Electronics • SMPS Repair
Repairing Aldi LED Clamp Lamp Power Pack
A look inside the Aldi LED clamp lamp power supply – why it failed, how I diagnosed the fault, and how I brought it back to life.
⚠️ High Voltage Warning
DO NOT ATTEMPT THIS REPAIR UNLESS YOU ARE EXPERIENCED IN WORKING WITH 240 V CIRCUITS. If you don’t know what you are doing, THIS CAN KILL YOU.
Aldi LED Clamp Lamp
I bought 3 of these LED clamp lamps from Aldi in 2016. Their power packs are of inferior quality – one failed within a week, so that one was returned to the store. Then a second one failed after 6 months.
I couldn’t find the receipt so I thought I would just repair it and also have a look at the design. Who would repair a $15 LED lamp? Haha… me!
Update 29 May 2017: the third LED light has now failed, so that makes it a 100% failure rate – and it’s the same problem as documented in this article.
The Symptom
The power pack is supposed to output 13 V DC. On the faulty power pack, there was no voltage output at all.
Opening the Power Pack
There are no screws holding the two halves together; they are plastic welded. You literally have to crack it open.
I used a chisel and, by gently tapping and levering, was able to crack it open pretty cleanly along the midline.
Finding the Problem
This is an SMPS (switched-mode power supply), so there are live and dangerous voltages inside that can kill you. Don’t disassemble it until you’ve let it sit idle for at least 5 minutes after unplugging – this gives the high-voltage capacitor time to self-discharge.

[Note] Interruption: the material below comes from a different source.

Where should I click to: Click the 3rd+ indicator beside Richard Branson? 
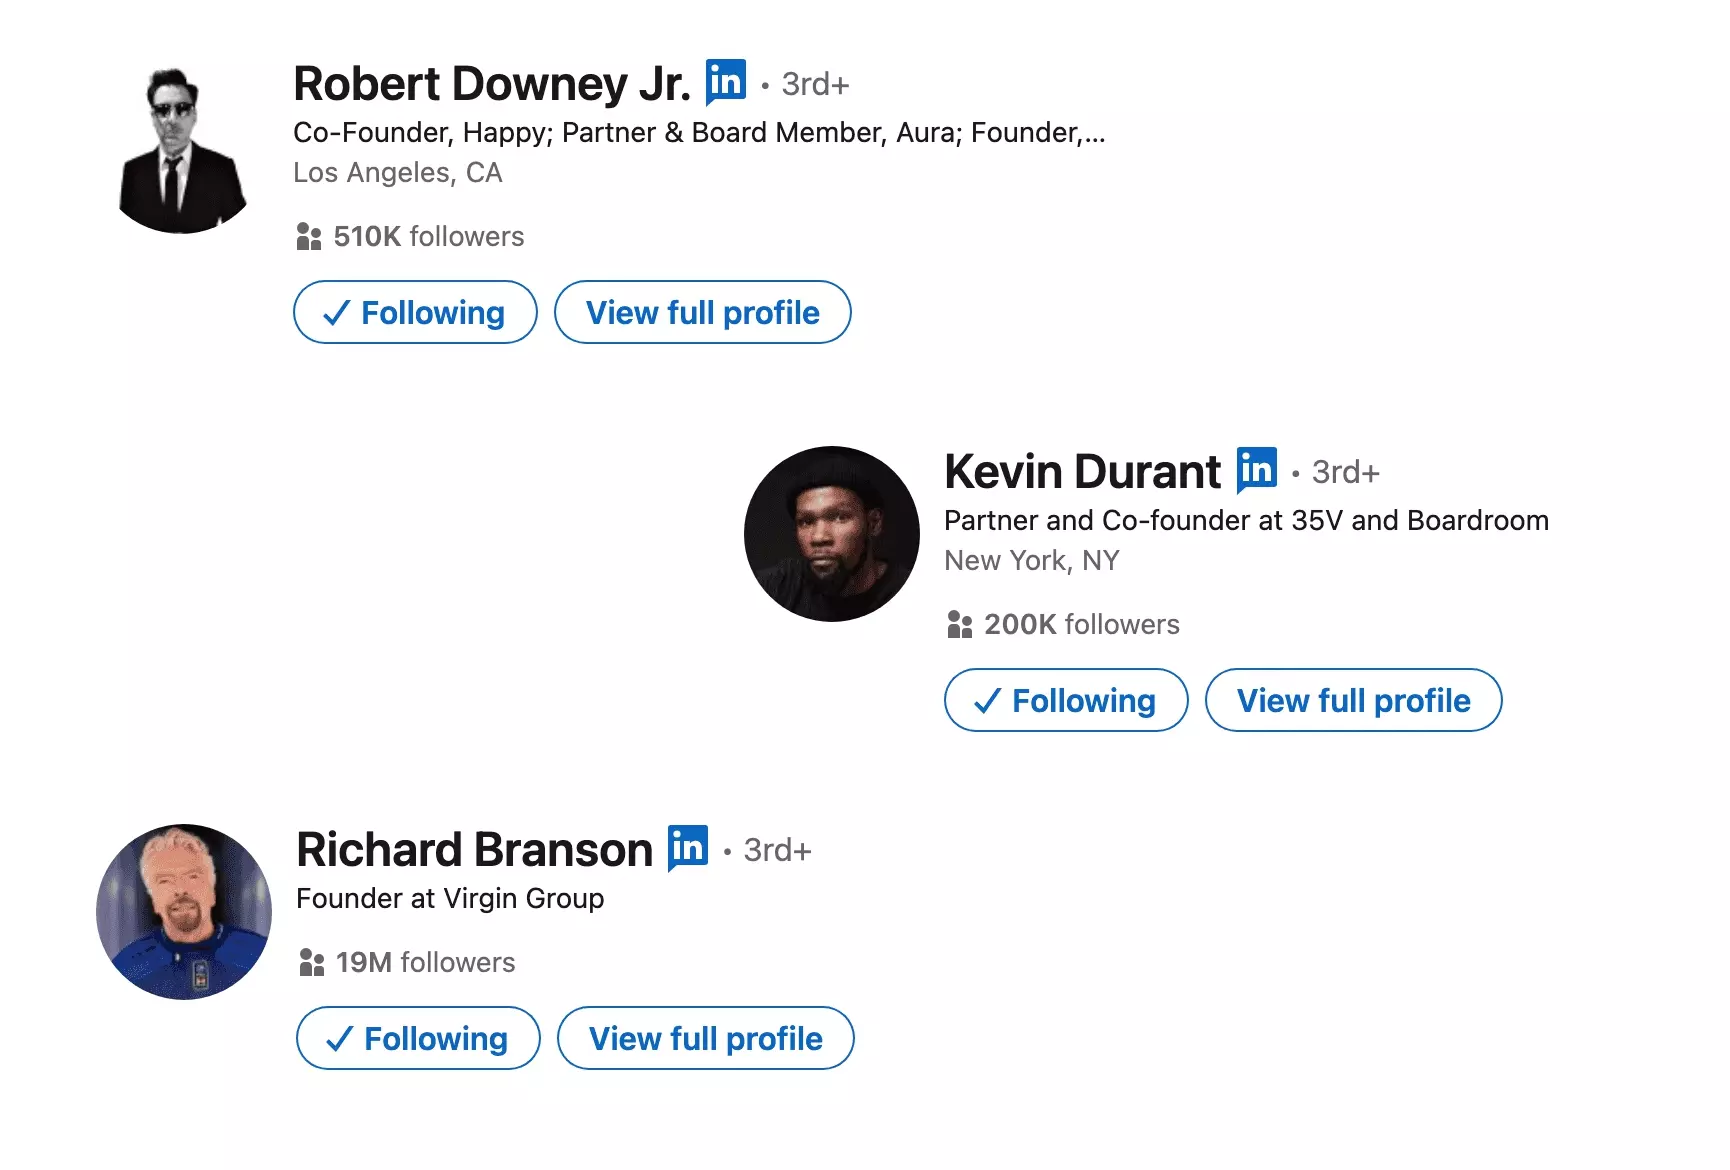[x=776, y=849]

Typical vulnerable components on SMPS units are diodes and output transistors / MOSFETs. I went straight to the output diode and, lo and behold, it was shorted. With the DMM in diode mode, a healthy Schottky diode should show around 0.3 V; this one showed 0.001 V.
This Schottky diode SR1100 is rated at 1 A, 100 V. I ordered some SR2100 (rated at 2 A) from AliExpress – about $1 for 20 – more than enough to repair these multiple times!
Schematic and Other Suspect Parts
Apart from the Schottky diode D7, another component that is susceptible in my opinion is transistor Q1.
One word of warning: when replacing any components on an SMPS, make sure you are replacing them with the same type and rating. Capacitors are not just “capacitors” – different types are used for different purposes.
For example, it is critical that CY1 is replaced with the same type. It is designed to fail open (although nothing is guaranteed!) instead of short. If it fails short, there can be dangerous live voltage on the output.
Remember those stories of people being electrocuted using non-genuine phone chargers? Same idea – so pay attention to safety parts!
Putting It Back Together
Once the diode was replaced and everything checked over, I used super glue to glue the two halves of the power pack together.
Back on the bench, the lamp worked again and went straight back into service clamped onto my trusty microscope.
Power Consumption
This lamp uses about 0.5 W on standby and around 7 W when operating. Its standby consumption is OK, but not the best. Given that it is a low-cost (did someone say Aldi!) item, it’s acceptable.